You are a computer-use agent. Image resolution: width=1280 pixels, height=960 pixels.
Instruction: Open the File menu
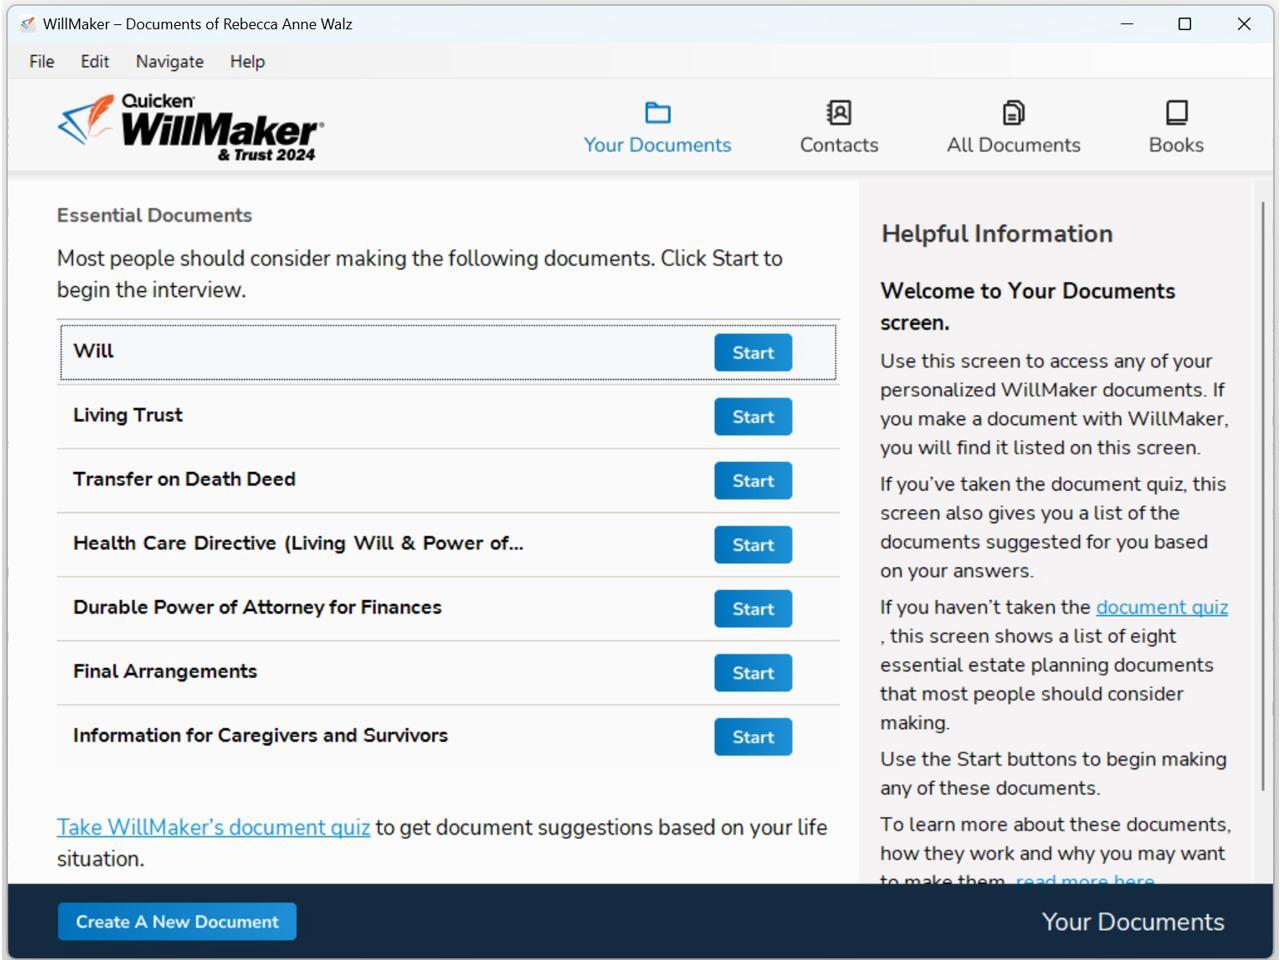pyautogui.click(x=42, y=61)
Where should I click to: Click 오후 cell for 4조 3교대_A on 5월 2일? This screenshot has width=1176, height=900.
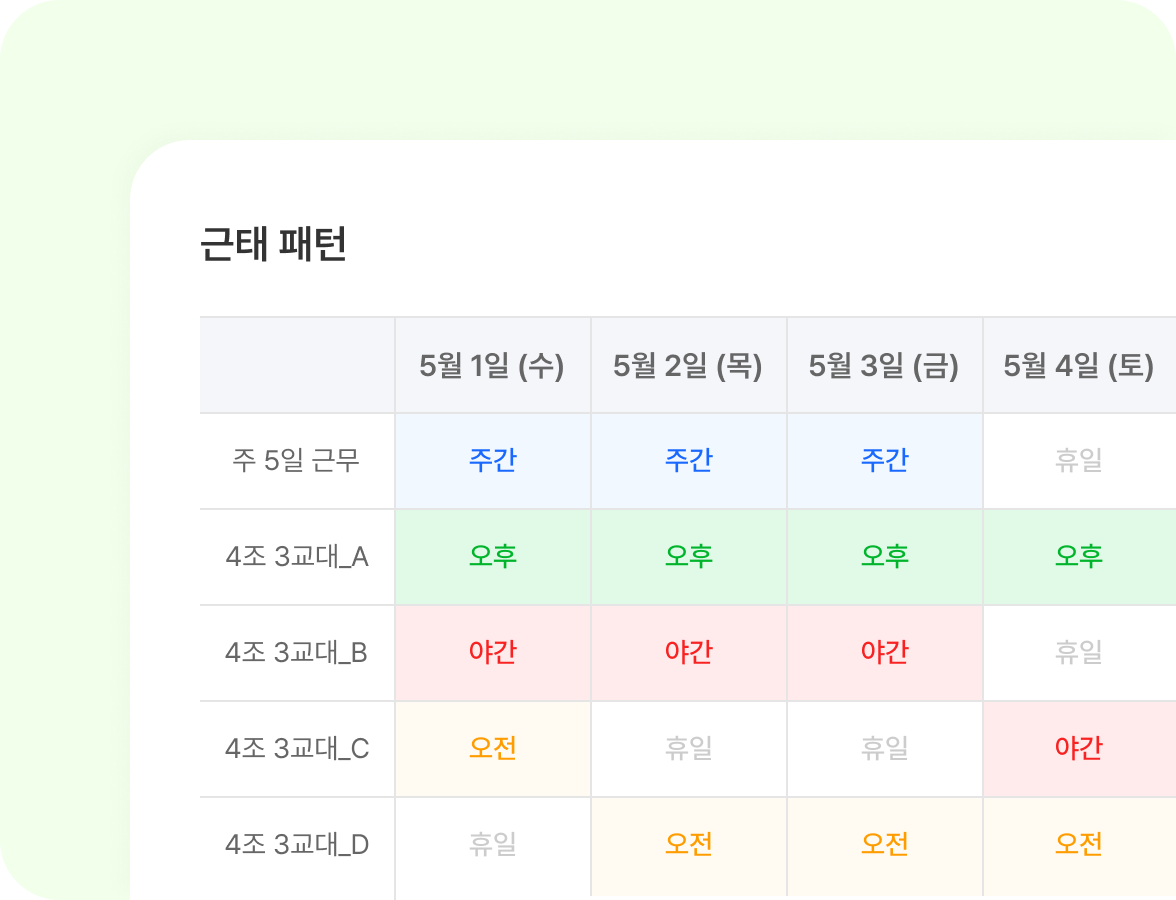[x=688, y=557]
---
Brief = Rewrite the lines above as a numbered list, leaving out blank lines and pictures.

Solution =
1. You are a computer-use agent. Image resolution: width=1280 pixels, height=960 pixels.
2. Instruction: Open the File menu
3. pyautogui.click(x=42, y=61)
4. Where should I click to: Click 오후 cell for 4조 3교대_A on 5월 2일? This screenshot has width=1176, height=900.
5. [x=688, y=557]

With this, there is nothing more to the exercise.